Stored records
########################################

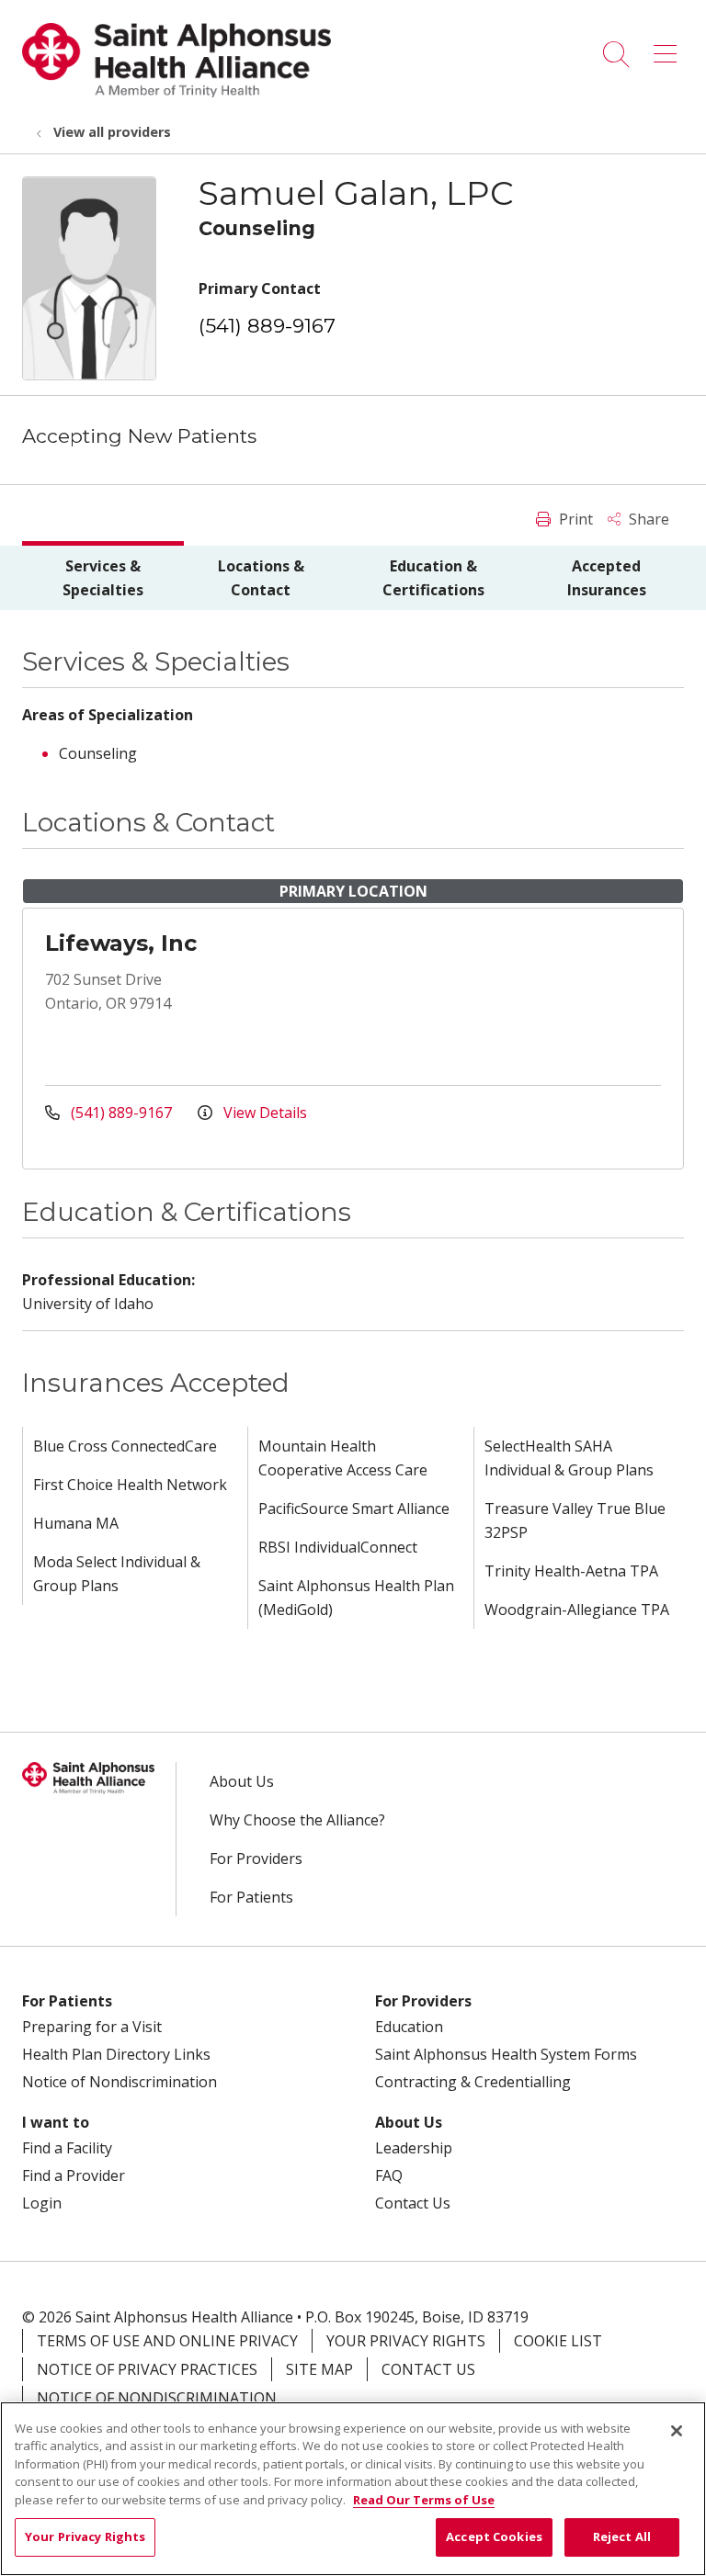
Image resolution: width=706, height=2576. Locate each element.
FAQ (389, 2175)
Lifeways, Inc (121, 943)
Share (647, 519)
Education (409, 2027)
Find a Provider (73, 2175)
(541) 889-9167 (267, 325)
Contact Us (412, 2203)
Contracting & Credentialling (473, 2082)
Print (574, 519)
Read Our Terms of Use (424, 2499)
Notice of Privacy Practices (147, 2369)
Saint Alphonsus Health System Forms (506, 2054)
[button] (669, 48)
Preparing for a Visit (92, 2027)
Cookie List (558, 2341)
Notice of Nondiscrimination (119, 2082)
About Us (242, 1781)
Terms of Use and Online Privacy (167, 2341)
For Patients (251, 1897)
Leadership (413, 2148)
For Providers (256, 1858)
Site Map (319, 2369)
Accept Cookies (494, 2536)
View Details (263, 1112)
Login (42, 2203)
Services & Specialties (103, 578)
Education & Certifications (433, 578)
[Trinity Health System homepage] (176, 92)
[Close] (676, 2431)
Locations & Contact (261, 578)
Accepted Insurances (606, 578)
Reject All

########################################

TASK DETAILS => Although the records contain pictures, only the text should be copied, exactly as it stands.

ANSWER BOX =>
Image resolution: width=706, height=2576. Locate each element.
FAQ (389, 2175)
Lifeways, Inc (121, 943)
Share (647, 519)
Education (409, 2027)
Find a Provider (73, 2175)
(541) 889-9167 (267, 325)
Contact Us (412, 2203)
Contracting & Credentialling (473, 2082)
Print (574, 519)
Read Our Terms of Use (424, 2499)
Notice of Privacy Practices (147, 2369)
Saint Alphonsus Health System Forms (506, 2054)
[button] (669, 48)
Preparing for a Visit (92, 2027)
Cookie List (558, 2341)
Notice of Nondiscrimination (119, 2082)
About Us (242, 1781)
Terms of Use and Online Privacy (167, 2341)
For Patients (251, 1897)
Leadership (413, 2148)
For Providers (256, 1858)
Site Map (319, 2369)
Accept Cookies (494, 2536)
View Details (263, 1112)
Login (42, 2203)
Services & Specialties (103, 578)
Education & Certifications (433, 578)
[Trinity Health System homepage] (176, 92)
[Close] (676, 2431)
Locations & Contact (261, 578)
Accepted Insurances (606, 578)
Reject All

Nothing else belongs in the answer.